Health Benefits of eating imperial mandarins

  • As in oranges, imperial mandarins too are very low (53 calories/100 g) in calories. Nevertheless, they are valuable sources of flavonoid anti-oxidants like naringenin, naringin, hesperetin, vitamin A, carotenes, xanthins and luteins; in fact, several times higher than in the oranges.
  • In addition, mandarins are very rich sources of vitamin-C (ascorbic acid), a water-soluble vitamin. Vitamin-C is one of the powerful natural anti-oxidant, which play vital role in collagen synthesis, wound healing, anti-viral, anti-cancer activity, and help prevent from neuro-degenerative diseases, arthritis, and cold/fever…etc., by removing oxidant-free radicals from the body. Vitamin C helps absorb iron in the food by reducing ferrous form of the iron elements to easily absorbing ferric form inside the gut.

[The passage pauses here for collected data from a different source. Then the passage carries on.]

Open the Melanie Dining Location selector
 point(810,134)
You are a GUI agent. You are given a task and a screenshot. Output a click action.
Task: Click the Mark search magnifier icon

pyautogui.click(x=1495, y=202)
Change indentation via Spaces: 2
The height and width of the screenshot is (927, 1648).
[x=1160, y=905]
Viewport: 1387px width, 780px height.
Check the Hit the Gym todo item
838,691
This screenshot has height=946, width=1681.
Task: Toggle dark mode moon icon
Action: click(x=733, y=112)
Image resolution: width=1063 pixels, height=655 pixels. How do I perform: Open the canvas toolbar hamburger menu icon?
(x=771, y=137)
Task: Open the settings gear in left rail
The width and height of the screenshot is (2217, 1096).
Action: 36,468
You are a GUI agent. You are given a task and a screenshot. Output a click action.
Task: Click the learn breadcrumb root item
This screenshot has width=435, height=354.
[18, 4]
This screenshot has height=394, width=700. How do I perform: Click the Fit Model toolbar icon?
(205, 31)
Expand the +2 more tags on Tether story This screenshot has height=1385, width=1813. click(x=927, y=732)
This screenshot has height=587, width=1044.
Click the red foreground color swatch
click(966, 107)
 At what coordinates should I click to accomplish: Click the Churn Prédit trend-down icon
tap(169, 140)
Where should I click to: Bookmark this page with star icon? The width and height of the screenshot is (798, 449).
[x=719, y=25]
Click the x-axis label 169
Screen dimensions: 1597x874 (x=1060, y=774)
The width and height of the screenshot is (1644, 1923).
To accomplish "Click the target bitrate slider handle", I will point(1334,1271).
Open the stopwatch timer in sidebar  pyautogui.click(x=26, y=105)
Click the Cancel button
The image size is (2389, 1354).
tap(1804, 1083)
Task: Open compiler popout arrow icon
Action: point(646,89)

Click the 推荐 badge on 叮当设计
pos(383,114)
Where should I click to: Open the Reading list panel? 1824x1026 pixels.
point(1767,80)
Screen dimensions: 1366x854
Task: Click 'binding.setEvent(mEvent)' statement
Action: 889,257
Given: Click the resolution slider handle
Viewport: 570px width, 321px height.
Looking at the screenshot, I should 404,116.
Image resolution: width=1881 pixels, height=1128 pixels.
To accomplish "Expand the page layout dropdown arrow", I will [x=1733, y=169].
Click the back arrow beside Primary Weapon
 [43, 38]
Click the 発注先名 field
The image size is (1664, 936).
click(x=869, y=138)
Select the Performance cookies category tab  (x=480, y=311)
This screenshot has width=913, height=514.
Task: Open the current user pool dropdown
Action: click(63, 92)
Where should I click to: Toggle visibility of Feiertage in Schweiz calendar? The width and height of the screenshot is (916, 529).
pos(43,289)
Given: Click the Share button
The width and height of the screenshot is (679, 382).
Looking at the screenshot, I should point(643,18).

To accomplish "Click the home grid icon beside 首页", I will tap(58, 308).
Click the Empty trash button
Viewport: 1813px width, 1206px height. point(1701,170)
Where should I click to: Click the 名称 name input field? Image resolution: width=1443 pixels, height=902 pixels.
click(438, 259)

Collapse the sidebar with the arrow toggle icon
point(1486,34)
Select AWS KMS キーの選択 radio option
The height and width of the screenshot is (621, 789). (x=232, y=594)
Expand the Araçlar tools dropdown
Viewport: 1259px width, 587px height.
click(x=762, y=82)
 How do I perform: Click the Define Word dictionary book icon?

  • Mandarins contain natural soluble and insoluble fiber like hemi-cellulose along with pectin, which prevents cholesterol absorption in the gut. Adequate fibre in the food aids in smooth bowel movements by acting as a laxative.
  • Citrus fruits, as such, have long been valued for their wholesome nutritious and antioxidant properties. It is scientifically established fact that citrus fruits, especially oranges, by virtue of their richness in vitamins and minerals, have many proven health benefits. Moreover, it is now beginning to be appreciated that the other biologically active, non-nutrient compounds found in citrus fruits such as phyto-chemical antioxidants; soluble and insoluble dietary fibers play a vital role in reduction in the risk for cancers, many chronic diseases like arthritis, and from obesity and coronary heart diseases.